Research Areas in Psychology

· Cognitive Psychology focuses on higher mental processes such as memory, reasoning, problem solving, decision making, creativity, language, and information processing.

· Developmental Psychology studies human development across the lifespan.

· Experimental Psychology focuses on sensation/perception, motivation, emotion, and learning. However, psychologists in all areas of research do experiments.

· Personality studies individual's consistency in behavior and factors which shape personality.

· Physiological Psychology (Biological) studies genetics, chemistry, and the role of the nervous and endocrine systems in behavior.

· Psychometrics is the measurement of behavior and mental processes, usually through the use and development of psychological tests.

· Social Psychology studies interpersonal behavior and the social forces which govern behavior.
Ref: Fig. 1.8, p.20


Professional Specialties in Psychology

· Clinical Psychologists evaluated, diagnose, and treat people with psychological disorders, as well as less severe behavioral and emotional problems.

· Do not confuse a psychologist with a psychiatrist.

· A psychologist usually has a Ph.D. (or at least a M.Sc. or M.A.) and takes a mostly non-medical approach to psychological problems (e.g., in most jurisdictions they cannot prescribe drugs).

· A psychiatrist is a medical doctor (has an M.D.) and has specialized in psychiatry, which is the branch of medicine concerned with mental disorders.

· Counseling Psychologists do similar work as clinical psychologists, but tend to work with people dealing with more common and less severe problems (e.g., marriage counseling).

· Educational Psychologists improve curriculum, teacher education, and standardized tests. School Psychologists test and counsel children with school related problems.

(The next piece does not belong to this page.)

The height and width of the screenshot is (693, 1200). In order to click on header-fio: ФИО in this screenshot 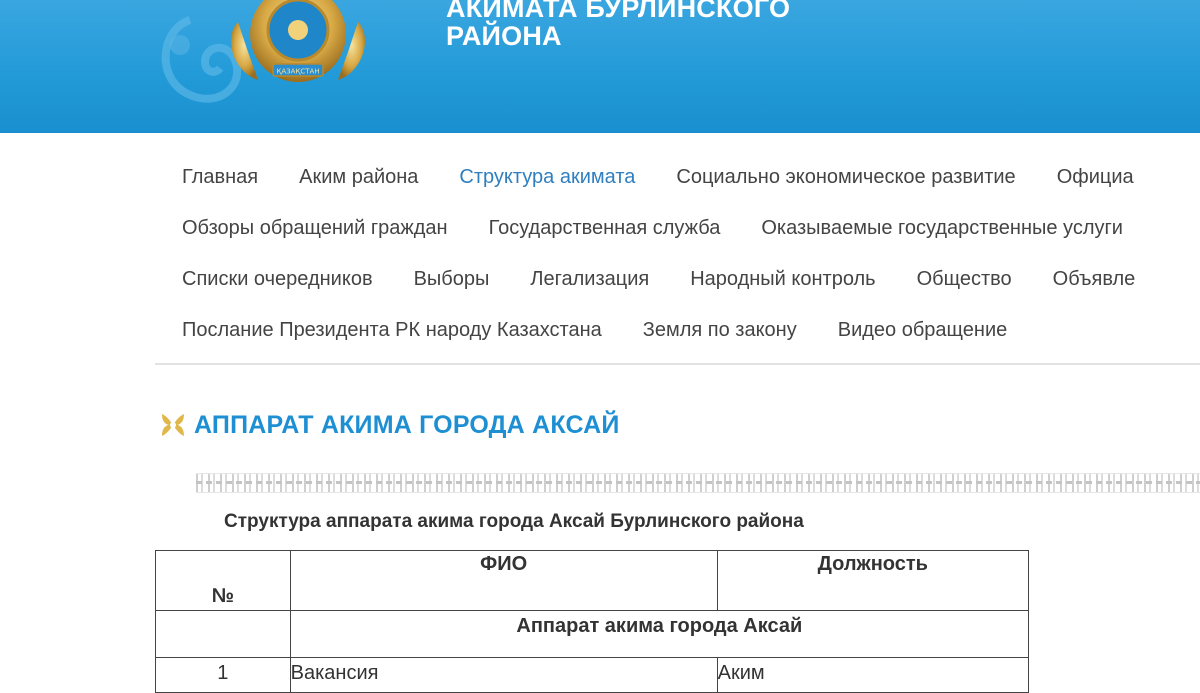, I will do `click(504, 580)`.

· Industrial and Organizational Psychologists work in business and industry to improve HR departments, improve staff morale, and increase worker productivity.
Ref: Fig. 1.9, p.21



Section 3: Seven Key Themes in Psychology
Ref: pp. 22-26

1. Psychology is empirical. Knowledge is gained through direct observation, not through reasoning, beliefs, or common sense. This is the scientific method. The study of psychology requires people to become critical thinkers and maintain a healthy degree of skepticism.

2. Psychology is theoretically diverse. One of the strengths of psychology is that is have many different theoretical approaches.

3. Psychology develops in a sociohistorical context. Sciences always develop within a context of society and history. Psychology is influenced by society and influences society. Psychology has gone through phases or stages of interest.

4. Behavior is determined by multiple causes. There is usually not a single determinant for any behavior, though this is what people (using "common sense") often believe before studying psychology.

5. Behavior is shaped by culture. Culture is the human made part of the environment, including shared beliefs, norms, and customs. Cultural heritage includes assumptions, values, and ideals which people often do not think about.

6. Heredity and environment both influence behavior. It's not either nature or nurture, it's both. The questions psychologists look at is how much of each is involved in a particular behavior.

7. People's experience of the world is highly subjective. Everyone experiences the world according to their own interpretation. Science is used to counteract this and get an objective idea of a subject.